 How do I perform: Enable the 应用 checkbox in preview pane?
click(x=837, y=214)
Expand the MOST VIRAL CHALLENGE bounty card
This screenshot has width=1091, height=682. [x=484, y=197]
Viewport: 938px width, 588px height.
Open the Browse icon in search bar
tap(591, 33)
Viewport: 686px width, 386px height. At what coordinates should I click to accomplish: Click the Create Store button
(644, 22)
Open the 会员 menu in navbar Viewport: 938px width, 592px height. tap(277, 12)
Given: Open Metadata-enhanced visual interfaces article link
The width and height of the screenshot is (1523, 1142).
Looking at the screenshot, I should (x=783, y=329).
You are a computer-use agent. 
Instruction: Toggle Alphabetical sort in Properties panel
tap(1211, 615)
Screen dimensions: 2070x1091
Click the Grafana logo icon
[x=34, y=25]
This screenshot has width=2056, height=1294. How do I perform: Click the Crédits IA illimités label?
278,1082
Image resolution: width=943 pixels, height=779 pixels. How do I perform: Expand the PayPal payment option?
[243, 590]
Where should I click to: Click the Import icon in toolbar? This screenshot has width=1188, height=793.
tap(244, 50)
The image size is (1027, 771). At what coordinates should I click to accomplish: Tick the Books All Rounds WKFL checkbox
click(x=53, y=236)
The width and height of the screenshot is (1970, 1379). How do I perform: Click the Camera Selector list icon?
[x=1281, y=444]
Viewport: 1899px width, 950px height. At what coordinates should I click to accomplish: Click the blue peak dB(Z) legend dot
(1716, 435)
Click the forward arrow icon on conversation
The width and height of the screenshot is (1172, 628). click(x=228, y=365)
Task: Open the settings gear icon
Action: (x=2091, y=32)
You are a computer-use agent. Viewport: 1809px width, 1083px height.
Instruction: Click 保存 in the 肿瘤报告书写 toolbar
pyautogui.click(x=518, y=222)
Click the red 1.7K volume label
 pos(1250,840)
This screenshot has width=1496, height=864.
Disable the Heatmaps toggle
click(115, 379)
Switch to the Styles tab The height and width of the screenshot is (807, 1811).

## YOUR ASSIGNMENT
For the records above, state how many lines contain "agent". Add nothing to the number.

## TASK RESPONSE
2